-- Records for the exercise follows --

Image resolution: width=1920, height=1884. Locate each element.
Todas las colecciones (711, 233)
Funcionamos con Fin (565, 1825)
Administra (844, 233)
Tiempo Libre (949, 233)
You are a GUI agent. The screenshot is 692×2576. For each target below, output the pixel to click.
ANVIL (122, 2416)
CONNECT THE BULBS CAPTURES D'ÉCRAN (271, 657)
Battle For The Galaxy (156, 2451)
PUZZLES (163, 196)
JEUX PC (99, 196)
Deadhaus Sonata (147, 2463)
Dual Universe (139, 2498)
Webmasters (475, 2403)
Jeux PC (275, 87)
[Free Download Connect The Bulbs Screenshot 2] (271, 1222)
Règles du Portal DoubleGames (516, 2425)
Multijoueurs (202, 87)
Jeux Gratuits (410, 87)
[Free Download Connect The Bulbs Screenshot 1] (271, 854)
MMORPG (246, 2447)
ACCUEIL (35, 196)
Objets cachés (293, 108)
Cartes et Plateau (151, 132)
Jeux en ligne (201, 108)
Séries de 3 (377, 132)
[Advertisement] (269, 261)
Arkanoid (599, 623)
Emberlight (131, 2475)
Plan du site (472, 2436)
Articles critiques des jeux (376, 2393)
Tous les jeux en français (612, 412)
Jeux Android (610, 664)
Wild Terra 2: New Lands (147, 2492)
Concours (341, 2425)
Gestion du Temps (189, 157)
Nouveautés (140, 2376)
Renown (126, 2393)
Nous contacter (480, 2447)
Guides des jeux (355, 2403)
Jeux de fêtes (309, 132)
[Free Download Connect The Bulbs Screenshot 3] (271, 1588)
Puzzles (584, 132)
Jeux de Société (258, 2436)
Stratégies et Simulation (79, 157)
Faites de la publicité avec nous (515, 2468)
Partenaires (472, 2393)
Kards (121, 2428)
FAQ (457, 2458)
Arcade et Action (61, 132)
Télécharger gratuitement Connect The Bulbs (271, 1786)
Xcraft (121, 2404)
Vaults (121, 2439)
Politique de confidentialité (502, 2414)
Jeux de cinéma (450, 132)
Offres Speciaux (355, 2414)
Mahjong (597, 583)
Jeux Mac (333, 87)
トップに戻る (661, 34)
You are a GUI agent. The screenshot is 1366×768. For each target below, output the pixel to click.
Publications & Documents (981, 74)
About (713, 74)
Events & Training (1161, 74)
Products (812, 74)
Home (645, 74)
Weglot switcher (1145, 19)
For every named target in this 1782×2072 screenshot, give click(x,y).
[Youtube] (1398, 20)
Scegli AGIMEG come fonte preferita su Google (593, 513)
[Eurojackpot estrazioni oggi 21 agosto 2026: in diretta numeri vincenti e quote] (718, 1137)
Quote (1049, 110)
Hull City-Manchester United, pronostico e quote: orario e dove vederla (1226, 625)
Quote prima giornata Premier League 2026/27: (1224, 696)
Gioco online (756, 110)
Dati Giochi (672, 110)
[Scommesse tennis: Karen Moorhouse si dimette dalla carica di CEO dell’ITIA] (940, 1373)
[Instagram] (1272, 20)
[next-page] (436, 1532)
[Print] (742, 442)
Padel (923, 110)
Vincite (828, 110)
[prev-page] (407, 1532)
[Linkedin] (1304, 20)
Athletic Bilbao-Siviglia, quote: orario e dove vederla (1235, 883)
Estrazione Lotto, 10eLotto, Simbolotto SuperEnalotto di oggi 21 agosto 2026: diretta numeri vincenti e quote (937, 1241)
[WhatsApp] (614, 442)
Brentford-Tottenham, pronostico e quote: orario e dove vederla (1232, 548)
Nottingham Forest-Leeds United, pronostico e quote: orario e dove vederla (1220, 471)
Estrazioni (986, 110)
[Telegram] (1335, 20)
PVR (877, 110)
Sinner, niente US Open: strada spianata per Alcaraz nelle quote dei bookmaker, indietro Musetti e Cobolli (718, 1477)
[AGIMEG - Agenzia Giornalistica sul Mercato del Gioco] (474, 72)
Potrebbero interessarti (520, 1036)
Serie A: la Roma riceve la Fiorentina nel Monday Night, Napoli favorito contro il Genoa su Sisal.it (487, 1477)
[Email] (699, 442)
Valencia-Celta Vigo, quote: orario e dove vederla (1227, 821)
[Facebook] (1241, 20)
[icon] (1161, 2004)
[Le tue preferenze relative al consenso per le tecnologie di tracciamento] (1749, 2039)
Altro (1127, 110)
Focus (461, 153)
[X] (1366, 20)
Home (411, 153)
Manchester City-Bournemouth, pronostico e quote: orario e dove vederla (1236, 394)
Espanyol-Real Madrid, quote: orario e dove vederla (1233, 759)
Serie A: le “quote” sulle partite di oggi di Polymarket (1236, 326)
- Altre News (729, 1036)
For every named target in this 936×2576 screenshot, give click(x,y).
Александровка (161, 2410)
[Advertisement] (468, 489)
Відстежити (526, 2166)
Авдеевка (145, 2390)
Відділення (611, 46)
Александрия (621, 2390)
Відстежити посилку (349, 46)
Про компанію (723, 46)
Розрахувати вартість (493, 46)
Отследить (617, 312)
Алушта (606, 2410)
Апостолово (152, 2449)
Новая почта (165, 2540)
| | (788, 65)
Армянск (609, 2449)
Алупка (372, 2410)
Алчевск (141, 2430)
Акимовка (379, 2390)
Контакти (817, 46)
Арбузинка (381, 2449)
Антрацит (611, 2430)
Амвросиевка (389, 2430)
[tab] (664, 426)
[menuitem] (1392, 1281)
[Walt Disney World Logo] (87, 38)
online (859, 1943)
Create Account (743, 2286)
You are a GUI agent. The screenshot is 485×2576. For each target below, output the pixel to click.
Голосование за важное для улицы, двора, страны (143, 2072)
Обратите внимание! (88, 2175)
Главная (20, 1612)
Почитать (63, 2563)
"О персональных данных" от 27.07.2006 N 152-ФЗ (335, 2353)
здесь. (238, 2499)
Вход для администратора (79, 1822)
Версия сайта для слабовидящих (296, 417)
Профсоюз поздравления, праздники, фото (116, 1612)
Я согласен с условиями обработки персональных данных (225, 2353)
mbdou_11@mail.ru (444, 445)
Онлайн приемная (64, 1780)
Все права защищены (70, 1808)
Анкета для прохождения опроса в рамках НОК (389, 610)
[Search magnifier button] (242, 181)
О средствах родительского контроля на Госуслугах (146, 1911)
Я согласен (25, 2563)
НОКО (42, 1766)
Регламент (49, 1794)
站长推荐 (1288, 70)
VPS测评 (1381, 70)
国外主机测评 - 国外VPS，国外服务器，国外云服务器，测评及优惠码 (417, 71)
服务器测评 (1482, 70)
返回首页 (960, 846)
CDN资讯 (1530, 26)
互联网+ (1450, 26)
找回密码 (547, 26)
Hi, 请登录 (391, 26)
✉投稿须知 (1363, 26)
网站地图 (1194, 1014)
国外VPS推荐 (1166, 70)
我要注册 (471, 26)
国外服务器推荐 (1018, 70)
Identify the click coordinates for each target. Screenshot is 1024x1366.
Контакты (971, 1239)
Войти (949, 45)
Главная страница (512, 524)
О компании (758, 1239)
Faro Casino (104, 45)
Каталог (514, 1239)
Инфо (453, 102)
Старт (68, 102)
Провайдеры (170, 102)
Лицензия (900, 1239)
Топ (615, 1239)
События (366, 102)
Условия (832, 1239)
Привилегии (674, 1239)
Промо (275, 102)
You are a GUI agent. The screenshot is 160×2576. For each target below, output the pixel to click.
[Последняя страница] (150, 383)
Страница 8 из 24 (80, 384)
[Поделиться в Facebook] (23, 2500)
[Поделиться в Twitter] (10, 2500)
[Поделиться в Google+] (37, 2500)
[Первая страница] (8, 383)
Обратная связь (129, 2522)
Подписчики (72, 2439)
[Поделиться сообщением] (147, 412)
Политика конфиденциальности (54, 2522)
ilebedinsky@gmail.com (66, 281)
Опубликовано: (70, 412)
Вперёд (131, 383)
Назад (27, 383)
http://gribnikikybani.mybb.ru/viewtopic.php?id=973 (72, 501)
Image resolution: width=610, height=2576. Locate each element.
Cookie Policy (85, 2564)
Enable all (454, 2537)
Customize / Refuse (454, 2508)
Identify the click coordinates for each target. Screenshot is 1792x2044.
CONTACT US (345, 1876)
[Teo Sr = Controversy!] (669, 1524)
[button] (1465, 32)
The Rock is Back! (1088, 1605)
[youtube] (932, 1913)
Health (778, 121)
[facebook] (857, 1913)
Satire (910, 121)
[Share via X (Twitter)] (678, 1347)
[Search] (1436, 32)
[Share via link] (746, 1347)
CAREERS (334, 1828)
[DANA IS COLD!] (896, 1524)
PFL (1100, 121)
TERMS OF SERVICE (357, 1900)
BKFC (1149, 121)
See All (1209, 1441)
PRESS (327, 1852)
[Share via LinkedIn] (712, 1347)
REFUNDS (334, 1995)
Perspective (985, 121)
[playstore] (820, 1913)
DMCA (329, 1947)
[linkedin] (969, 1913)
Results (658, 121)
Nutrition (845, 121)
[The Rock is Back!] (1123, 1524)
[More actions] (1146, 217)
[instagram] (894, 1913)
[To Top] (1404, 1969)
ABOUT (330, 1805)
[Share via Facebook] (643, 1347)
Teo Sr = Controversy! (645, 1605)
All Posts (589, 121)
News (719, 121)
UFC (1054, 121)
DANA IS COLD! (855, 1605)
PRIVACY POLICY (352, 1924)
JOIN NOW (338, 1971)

-- Records for the exercise concluded --

Find every line above that contains the word "персональных", and return each one.

"О персональных данных" от 27.07.2006 N 152-ФЗ (335, 2353)
Я согласен с условиями обработки персональных данных (225, 2353)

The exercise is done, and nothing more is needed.